5 Ways to Help Your Child With Hearing Loss
3. Find Support for Yourself
It’s easier to help your child if you have help, too.
"Coping with hearing loss is a lot to handle at first, so families need extra emotional support," says K. Todd Houston, PhD, an associate professor of speech-language pathology at the University of Akron.
Some parents find counseling helpful. Others turn to support groups. Both let you connect with other families who are living with hearing loss. There are many online communities, or you can ask your doctor about groups in your area. The Alexander Graham Bell Association has a listing of chapters on its website and offers meet-ups and conferences for families.

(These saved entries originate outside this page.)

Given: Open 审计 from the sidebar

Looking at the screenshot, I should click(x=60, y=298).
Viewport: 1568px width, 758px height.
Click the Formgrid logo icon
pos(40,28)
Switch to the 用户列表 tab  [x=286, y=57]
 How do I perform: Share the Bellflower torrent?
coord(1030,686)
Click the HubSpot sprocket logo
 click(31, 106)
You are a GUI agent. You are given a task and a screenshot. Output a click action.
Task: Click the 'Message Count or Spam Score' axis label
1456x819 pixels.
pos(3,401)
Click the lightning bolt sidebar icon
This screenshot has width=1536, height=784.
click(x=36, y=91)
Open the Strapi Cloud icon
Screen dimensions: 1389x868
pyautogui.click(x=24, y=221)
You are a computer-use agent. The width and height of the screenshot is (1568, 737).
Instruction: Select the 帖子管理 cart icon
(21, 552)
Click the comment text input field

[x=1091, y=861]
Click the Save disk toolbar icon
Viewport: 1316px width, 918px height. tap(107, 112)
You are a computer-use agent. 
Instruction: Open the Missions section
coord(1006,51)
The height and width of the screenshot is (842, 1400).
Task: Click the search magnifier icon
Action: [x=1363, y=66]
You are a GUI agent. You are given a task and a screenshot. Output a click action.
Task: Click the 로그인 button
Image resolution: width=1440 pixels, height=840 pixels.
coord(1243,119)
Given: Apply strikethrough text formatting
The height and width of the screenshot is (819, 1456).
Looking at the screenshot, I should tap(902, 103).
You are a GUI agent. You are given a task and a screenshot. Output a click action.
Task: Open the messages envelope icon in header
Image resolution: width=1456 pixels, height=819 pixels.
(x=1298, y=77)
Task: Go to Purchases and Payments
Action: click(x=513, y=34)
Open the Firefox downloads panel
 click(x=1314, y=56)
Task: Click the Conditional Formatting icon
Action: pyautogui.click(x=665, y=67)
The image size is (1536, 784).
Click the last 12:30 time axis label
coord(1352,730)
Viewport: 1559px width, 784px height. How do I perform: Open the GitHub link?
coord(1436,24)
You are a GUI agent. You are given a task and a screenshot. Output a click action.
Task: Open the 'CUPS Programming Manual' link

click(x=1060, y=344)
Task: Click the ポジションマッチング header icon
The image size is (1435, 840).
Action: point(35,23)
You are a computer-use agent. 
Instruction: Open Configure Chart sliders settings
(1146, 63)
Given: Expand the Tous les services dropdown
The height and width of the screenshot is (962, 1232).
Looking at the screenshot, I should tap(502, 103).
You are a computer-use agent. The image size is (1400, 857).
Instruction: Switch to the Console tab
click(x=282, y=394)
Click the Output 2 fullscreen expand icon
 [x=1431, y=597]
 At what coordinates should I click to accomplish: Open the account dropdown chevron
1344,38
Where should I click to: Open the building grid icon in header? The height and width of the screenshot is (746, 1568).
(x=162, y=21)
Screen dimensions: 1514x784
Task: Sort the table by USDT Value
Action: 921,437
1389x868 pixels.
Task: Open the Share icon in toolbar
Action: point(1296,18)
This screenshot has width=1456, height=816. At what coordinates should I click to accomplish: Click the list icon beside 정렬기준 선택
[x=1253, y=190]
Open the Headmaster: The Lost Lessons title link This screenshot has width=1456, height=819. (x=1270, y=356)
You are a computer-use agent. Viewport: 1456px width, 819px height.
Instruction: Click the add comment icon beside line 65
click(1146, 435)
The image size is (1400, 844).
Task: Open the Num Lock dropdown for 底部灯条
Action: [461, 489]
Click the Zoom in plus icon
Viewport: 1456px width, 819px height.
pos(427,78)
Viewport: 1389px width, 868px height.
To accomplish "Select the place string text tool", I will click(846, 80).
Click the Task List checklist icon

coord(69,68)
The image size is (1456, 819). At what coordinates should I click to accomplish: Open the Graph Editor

"Many parents really enjoy the shared experience and validation of a support group," Houston says.
4. Explore Sounds With Your Child
Hearing sounds and speech from an early age will help your child learn language. Find simple ways to add them to the day:
Play games with your baby that teach imitation, like peekaboo, pat-a-cake, and the itsy bitsy spider. These teach your little one about taking turns when they talk with others.
Talk about the things you’re doing. For example, "We’re driving to grandma’s house," or "Daddy is washing the dishes."
Read to your child. Describe the pictures as you go. As your kid gets older, ask him to point to the pictures as you name them. Or ask him to name the pictures.
Sing songs together.
5. Speak Up for Your Child
You know what's best for her. If something in your plan isn’t working, let your care team know. They should work with you to meet the goals you’ve set. If not, look for specialists who will.
"Being involved with your child’s care is one of the best things you can do to help your child succeed," Houston says. "So don’t be afraid to fight for what your child needs and to ask lots of questions along the way."